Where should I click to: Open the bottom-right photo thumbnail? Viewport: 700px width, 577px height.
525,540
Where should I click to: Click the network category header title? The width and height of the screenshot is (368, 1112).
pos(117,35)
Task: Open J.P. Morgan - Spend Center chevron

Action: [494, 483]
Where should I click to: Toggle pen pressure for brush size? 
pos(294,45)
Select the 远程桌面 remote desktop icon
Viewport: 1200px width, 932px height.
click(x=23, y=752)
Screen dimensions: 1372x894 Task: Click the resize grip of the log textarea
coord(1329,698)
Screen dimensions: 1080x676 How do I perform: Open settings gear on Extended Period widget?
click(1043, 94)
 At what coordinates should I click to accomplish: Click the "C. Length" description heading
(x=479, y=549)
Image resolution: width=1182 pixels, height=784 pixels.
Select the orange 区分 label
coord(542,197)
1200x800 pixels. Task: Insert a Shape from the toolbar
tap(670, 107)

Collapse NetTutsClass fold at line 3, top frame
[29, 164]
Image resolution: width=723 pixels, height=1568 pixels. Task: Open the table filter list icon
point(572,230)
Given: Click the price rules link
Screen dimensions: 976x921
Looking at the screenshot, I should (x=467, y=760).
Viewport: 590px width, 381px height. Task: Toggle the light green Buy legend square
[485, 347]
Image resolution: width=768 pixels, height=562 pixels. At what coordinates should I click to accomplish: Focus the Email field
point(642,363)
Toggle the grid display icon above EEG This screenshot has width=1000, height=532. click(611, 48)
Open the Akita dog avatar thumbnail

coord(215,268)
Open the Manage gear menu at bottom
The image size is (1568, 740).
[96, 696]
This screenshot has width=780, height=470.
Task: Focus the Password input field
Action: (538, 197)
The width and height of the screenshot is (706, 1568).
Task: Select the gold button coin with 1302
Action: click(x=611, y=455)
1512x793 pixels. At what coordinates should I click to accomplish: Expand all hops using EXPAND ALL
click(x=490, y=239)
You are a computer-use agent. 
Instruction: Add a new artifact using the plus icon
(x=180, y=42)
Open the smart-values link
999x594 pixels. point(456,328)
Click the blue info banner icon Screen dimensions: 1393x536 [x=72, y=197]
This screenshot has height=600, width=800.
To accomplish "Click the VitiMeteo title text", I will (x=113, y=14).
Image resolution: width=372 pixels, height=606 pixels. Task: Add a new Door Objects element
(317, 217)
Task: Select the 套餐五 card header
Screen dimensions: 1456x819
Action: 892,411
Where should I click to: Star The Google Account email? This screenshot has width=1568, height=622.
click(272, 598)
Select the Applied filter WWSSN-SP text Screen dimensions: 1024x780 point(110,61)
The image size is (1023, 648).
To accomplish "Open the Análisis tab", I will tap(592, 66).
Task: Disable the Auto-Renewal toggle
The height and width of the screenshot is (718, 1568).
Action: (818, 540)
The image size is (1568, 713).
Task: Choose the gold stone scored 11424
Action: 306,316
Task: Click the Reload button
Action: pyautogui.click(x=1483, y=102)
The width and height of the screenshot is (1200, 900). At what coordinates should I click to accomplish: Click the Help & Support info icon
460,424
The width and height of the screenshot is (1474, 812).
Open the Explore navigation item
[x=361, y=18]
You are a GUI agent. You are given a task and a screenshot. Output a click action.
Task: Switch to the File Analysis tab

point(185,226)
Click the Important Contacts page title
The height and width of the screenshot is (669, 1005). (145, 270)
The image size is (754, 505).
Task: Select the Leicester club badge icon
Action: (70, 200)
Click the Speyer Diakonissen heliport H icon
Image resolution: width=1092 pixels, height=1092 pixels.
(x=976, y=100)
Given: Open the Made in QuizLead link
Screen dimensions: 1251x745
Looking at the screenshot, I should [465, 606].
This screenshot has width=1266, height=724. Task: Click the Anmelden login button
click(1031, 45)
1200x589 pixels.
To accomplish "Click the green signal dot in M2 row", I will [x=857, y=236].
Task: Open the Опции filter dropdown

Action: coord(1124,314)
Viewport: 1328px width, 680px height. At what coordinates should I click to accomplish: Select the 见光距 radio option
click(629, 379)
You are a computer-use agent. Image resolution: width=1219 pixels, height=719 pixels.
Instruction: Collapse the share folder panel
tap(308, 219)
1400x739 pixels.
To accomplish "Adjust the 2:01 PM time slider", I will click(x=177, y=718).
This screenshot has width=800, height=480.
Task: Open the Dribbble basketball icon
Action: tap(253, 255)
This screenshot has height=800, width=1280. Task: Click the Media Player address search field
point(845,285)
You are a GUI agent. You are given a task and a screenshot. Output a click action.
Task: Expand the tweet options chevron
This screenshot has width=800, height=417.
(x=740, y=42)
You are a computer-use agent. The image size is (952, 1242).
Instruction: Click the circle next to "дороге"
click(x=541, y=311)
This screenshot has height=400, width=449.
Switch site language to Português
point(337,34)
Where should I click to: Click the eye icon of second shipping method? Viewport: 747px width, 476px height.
· · ·
What needs to be done - The span to print begins at the line containing "Task: Open the Опции filter dropdown" and ends at the final line of the entries; print it exactly and print nothing else.

Exercise result -
Task: Open the Опции filter dropdown

Action: coord(1124,314)
Viewport: 1328px width, 680px height. At what coordinates should I click to accomplish: Select the 见光距 radio option
click(629, 379)
You are a computer-use agent. Image resolution: width=1219 pixels, height=719 pixels.
Instruction: Collapse the share folder panel
tap(308, 219)
1400x739 pixels.
To accomplish "Adjust the 2:01 PM time slider", I will click(x=177, y=718).
This screenshot has width=800, height=480.
Task: Open the Dribbble basketball icon
Action: tap(253, 255)
This screenshot has height=800, width=1280. Task: Click the Media Player address search field
point(845,285)
You are a GUI agent. You are given a task and a screenshot. Output a click action.
Task: Expand the tweet options chevron
This screenshot has width=800, height=417.
(x=740, y=42)
You are a computer-use agent. The image size is (952, 1242).
Instruction: Click the circle next to "дороге"
click(x=541, y=311)
This screenshot has height=400, width=449.
Switch site language to Português
point(337,34)
Where should I click to: Click the eye icon of second shipping method? Viewport: 747px width, 476px height.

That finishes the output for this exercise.